Fifteen years ago, governments were the main users of visual surveillance systems.1 Today, banks, shopping malls, office buildings, apartment complexes, and event centers use such systems routinely. Many visual surveillance systems are inflexible and expensive. In addition, changing security needs make regular system upgrades and modifications essential. However, each installation is unique, so there is no solution that serves all applications. Conventional visual surveillance systems also demand that a lot of operator time is spent viewing insignificant activities, compared with the very small fraction of their time that is spent viewing those of real importance.

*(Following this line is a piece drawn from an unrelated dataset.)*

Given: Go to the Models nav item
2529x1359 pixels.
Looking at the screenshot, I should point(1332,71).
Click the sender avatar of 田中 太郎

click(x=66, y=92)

Our research proposes a flexible visual surveillance network system that offers high performance and that can be easily customized to each application. The system uses a digital signal processor, based on field-programmable gate arrays (FPGAs), at the central processing unit to analyze video data from a network of cameras whose signals are transmitted via optical fiber. The equipment to be reused. The reprogrammable FPGA provides the flexibility and performance, as well as enabling easy upgrades.
Most surveillance video streams have a still background with little or no motion. Some form of automation would greatly reduce the wastage of manual labor, as well as making it possible to identify objects of interest and track them. One of the most common ways of achieving such automation is by using motion detection.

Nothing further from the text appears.